Problem description — Pick out each line of the records that includes the string "label", and copy it.

Material supplied —
========
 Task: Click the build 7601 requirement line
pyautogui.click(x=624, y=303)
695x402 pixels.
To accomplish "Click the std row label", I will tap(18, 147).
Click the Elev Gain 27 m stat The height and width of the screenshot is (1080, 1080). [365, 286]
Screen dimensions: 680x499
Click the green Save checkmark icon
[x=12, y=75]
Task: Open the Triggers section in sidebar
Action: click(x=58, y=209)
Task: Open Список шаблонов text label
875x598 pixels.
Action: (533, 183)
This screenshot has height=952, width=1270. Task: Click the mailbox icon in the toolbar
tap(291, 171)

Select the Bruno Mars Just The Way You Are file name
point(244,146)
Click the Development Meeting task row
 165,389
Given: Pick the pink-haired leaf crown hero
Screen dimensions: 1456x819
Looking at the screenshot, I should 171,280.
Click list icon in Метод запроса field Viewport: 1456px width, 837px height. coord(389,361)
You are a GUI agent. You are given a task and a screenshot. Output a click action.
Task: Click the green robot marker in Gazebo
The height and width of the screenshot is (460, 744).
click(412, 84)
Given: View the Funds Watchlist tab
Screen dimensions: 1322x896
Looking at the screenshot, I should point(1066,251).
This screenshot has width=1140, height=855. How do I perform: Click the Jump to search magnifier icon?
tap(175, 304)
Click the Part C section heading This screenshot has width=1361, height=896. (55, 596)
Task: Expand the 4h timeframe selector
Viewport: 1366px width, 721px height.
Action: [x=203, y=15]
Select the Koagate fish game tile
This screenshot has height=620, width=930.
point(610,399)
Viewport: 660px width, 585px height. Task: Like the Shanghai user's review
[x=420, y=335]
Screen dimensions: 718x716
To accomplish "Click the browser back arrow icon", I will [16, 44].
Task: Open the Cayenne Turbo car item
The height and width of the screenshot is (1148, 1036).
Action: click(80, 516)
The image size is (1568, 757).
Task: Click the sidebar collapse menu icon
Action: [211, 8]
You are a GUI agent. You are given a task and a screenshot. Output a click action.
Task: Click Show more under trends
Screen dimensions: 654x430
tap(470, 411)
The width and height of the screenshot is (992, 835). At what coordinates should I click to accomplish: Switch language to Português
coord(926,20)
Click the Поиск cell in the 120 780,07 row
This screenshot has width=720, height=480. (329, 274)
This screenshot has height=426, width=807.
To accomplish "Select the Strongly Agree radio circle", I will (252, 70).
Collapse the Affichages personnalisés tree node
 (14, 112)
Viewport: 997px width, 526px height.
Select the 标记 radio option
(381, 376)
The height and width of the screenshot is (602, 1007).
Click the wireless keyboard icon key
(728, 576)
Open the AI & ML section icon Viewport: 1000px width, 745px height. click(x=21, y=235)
========
Answer to the exercise —
To accomplish "Click the std row label", I will tap(18, 147).
Task: Open Список шаблонов text label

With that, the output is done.